A l’approche de la fin de l’année, les arbitrages sont nombreux à la Bourse régionale des valeurs mobilières (BRVM) où le traditionnel rebond de décembre est attendu avant l’arbre de Noël. Certains émetteurs font recours au rachat massif de leurs actions pour soutenir leurs cours le temps de passer la trêve des confiseurs. Des institutionnels (compagnies d’assurance et caisses de retraite) se positionnent et font des arbitrages périlleux pour soigner leurs bilans, optimiser leurs plus values et présenter à leurs conseils d’administration des performances esthétiques. En janvier, au terme des allers-retours, les valeurs seront remises à jour.
A l’aller, la vente des valeurs qui ont potentiellement progressé permet de constater des plus-values. Au retour, le recours à la vente d’actions à perte devrait permettre la constatation immédiate des moins-values dans le résultat de l’exercice, d’où une surface d’imposition moindre.
Les compagnies d’assurances prises en étau
Les filiales des compagnies d’assurance, elles, sont prises en étau entre d’une part la nécessité d’investir dans un cours du groupe à défendre et, d’autre part, l’obligation de surveiller leurs pertes sous peine de tomber dans les Fourches Caudines du code la Conférence interafricaine des marchés de l’assurance (CMIA). En effet, l’article 336-3 dudit code stipule qu’en cas de moins value de 5% sur un portefeuille actions, il faudra compenser les provisions mathématiques de dix fois l’insuffisance constatée. La mesure prise en période d’euphorie, quand la Bourse régionale des valeurs mobilières d’Abidjan (BRVM) carburait à deux chiffres, rend l’investissement boursier risqué pour une compagnie d’assurance. En comparaison, notons qu’en France, la provision n’est pas à constituer totalement si la compagnie satisfait sa marge de solvabilité. Au vu des niveaux de « provisions pour dépréciation de titres » importants chez certaines compagnies d’assurance, l’on s’attend à des provisions record.
Le rachat de ses actions, un cadeau empoisonné
En attendant, le rachat de ses propres actions, pratique acceptée dans tous les marchés, ne doit pas être le moteur de la tendance des cours boursiers. Déclarés d’avance selon un programme approuvés, ces rachats sont plafonnés par la loi et en général par la trésorerie de l’entreprise qui s’y adonne. L’efficacité de l’instrument est réelle mais relative dans les Bourses développées où l’on ne peut avoir raison de la tendance du marché, quelquefois le niveau de son trésor de guerre.
Mais, dans le contexte du tassement des volumes à la BRVM, des émetteurs, appuyés parfois par des institutionnels, arrivent à orienter le marché au gré de leurs calculs, au détriment des petits porteurs et de la corrélation attendue entre les cours boursiers et les fondamentaux des entreprises cotées. Il ne faut surtout pas que ces calculs soient faits au détriment des petits porteurs qui subissent une tendance baissière prononcée accentuée par le Covid-19.
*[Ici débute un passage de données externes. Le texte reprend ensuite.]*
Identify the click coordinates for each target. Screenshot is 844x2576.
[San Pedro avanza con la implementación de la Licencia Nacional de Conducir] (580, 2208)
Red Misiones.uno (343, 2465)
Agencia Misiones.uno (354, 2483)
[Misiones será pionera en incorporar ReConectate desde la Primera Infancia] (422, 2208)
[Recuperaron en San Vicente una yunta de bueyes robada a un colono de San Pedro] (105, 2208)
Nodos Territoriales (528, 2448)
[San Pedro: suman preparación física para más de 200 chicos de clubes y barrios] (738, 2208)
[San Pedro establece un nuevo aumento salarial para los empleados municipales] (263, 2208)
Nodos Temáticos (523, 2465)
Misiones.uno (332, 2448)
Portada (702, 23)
Cependant, comme le dit l’adage, à quelque chose malheur est bon. Le PER du marché de l’UEMOA est revenu à 12,41x contre 16,8x pour Tunis et 19,41x pour la place de Casablanca. Cela veut dire que la BRVM garde toute son attractivité en étant relativement bon marché sans pour autant calmer la douleur de ceux qui avaient investi sur des titres comme Ecobank Transnational Incorporated, valeur qui cote aujourd’hui 13 francs CFA, soit 0,019 euros, moins cher qu’un chwing-gum.
Une nouvelle génération de réformes
Les boursicoteurs qui avaient investi sur des titres comme Ecobank Transnational Inc (13f) ou Nsia Banque ( ayant perdu 9000 à +/-3000) auront besoin du temps pour se refaire une santé. L’année 2020 a été rude. Alors que le compartiment actions de la Bourse est peu animé, avec un rendement à rapprocher des classes d’actifs et d’épargne de l’écosystème financier, des dépôts à termes par exemple (DAT), le compartiment obligataire, lui, a connu des frémissements, notamment avec une émission Sonatel de 100 milliards de FCFA, suivie de celle de 60 milliards FCFA du Port Autonome de Dakar, souscrites massivement toutes les deux par anticipation, ce qui témoigne de la profondeur du marché obligataire.
Bref, des voix se lèvent et demandent une nouvelle génération de réformes du marché financier pour des processus de cotation de titres à leur juste valeur, afin de respecter l’épargne des petits porteurs. Dans le même élan, le marché gagnerait en force et en maturité en se dotant d’un nouvel algorithme plus robuste, avec une meilleure prise en compte du volume des ordres pour libérer les investisseurs de la tyrannie de la dernière demie heure.